DecayMag: What is your stance on this subject? Is time travel possible?
Dan Sheldon: The age old debate. Well, I often stand behind the theory that if time travel were possible, wouldn’t we have experienced a visitor from the future by now? Or maybe it is possible and we just don’t know it yet because our previous reality has been changed.
I look at time travel theories like winning the lottery… I know it will never happen but it’s fun to imagine if it did.
DecayMag: Time travel seems like a complex topic that requires extensive research and study. What research prepared you for this film?
Dan Sheldon: I then studied books, articles, and theories on quantum physics and quantum theory to try and explain it in my film that a layman like myself could understand.
I researched and watched as many time travel films as possible to see which ones best explained the science
DecayMag: How did the story for FATE develop?
Dan Sheldon: My friend and fellow “FATE” producer once created a TV pitch about a man who could travel in time for only 60 minutes. I thought the idea of a time restraint in time travel was interesting so I spun the story out of that original idea.
DecayMag: What are some challenges or complications you had while on the set or in post production?
Dan Sheldon: Post production was hell. Trying to make a low budget film with 150 VFX shots proved to be a challenge I had never imagined. We went through half a dozen VFX artists before we were able to find the team that could deliver a product close to my vision. In the end, I am thrilled how it all turned out but there were times during the process I was nervous I had bit off more than I could chew.
I wanted to explore a lot of camera tricks and low budget effects in this film to show what was possible with little money.
DecayMag: The poster art is fascinating, were there other variations of the poster art before this final version?
Dan Sheldon: The best part is the light reflection on the ground of the time machine created a very cool image that almost resembled letters. It was then I got the idea to tweak that reflection to create the title “Fate”.
When I first saw the final image of the time machine after the visual effects had finished I knew that image was going to be our poster.
DecayMag: Will FATE come to other streaming platforms, such as Netflix and Hulu?
Dan Sheldon: Over time the plan is to bring the film to Netflix and Hulu but that is a couple of years away.

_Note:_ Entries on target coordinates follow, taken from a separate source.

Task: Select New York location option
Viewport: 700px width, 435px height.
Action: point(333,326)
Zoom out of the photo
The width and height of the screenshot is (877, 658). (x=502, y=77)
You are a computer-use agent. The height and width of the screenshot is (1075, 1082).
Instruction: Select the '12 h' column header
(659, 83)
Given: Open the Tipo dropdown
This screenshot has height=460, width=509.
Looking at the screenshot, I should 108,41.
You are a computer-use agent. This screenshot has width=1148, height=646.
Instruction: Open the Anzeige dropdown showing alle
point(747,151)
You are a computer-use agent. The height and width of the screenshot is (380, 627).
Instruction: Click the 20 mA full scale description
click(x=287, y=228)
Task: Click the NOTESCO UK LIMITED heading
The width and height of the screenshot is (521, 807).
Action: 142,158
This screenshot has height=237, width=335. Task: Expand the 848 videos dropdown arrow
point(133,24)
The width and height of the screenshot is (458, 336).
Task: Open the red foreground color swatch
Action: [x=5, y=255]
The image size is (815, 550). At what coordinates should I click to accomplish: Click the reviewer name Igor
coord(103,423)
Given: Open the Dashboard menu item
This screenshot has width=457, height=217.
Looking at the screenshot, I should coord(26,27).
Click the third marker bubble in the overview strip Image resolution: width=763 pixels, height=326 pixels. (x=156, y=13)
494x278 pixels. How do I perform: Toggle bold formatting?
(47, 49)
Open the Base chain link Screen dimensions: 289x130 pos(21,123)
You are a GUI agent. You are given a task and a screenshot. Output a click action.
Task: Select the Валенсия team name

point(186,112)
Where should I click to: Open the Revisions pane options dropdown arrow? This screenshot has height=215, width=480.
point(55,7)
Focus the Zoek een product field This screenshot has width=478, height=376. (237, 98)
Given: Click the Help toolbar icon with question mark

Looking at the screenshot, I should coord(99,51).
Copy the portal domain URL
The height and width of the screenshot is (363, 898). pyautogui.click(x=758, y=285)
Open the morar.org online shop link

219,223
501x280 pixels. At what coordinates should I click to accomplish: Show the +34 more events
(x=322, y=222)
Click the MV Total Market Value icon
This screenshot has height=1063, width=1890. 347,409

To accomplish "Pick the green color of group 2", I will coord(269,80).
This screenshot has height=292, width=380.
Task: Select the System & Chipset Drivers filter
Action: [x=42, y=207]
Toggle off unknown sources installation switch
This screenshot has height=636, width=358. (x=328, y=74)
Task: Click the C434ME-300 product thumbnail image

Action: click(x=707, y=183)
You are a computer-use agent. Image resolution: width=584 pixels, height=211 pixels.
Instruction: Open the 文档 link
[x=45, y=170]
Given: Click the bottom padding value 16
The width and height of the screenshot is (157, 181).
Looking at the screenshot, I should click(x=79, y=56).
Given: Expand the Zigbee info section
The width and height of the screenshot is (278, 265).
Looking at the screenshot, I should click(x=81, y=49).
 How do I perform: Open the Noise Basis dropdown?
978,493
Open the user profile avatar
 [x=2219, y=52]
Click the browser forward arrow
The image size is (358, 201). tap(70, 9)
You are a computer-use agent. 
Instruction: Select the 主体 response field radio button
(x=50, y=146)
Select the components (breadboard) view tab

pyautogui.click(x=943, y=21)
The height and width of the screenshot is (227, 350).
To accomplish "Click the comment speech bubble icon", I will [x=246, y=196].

We are currently experimenting with a distribution strategy that has proven successful for other indie films like ours.
DecayMag: The website features a bonus short film. THE WAY IT MELTS. Can you elaborate a little on this film?
Dan Sheldon: “The Way It Melts” was another collaboration by myself and lead actor, Daniel Bonjour. Daniel was such a talented actor and such a wonderful person to work with I always wanted to do another project with him so I approached him with this idea. After I wrote the script, I sent it to Eric Roberts, who I had met on a commercial audition, and he liked it and agreed to play a role. With those two on board and a great location locked in I knew I had to make the film.
After finishing Fate, I wanted to direct another project to show the progress I had made as a film maker.
DecayMag: Was The Way It Melts an experimental film? Will there be a full-length feature in the future?
Dan Sheldon: It is very much experimental. I really wanted to make something eerie and esoteric. Something that got the audience thinking. This is based on a feature script I have developed that delves into the world of a paranoid schizophrenic struggling to cope with his illness and lead a normal life.
I am hoping someday to make the feature if the right backers came along.
DecayMag: What other projects are you working on?
Dan Sheldon: Right now I am currently very focused on writing and just finished two new scripts. Next, I am working on some experimental new ways of film making that could change how independent films get made and financed in the future.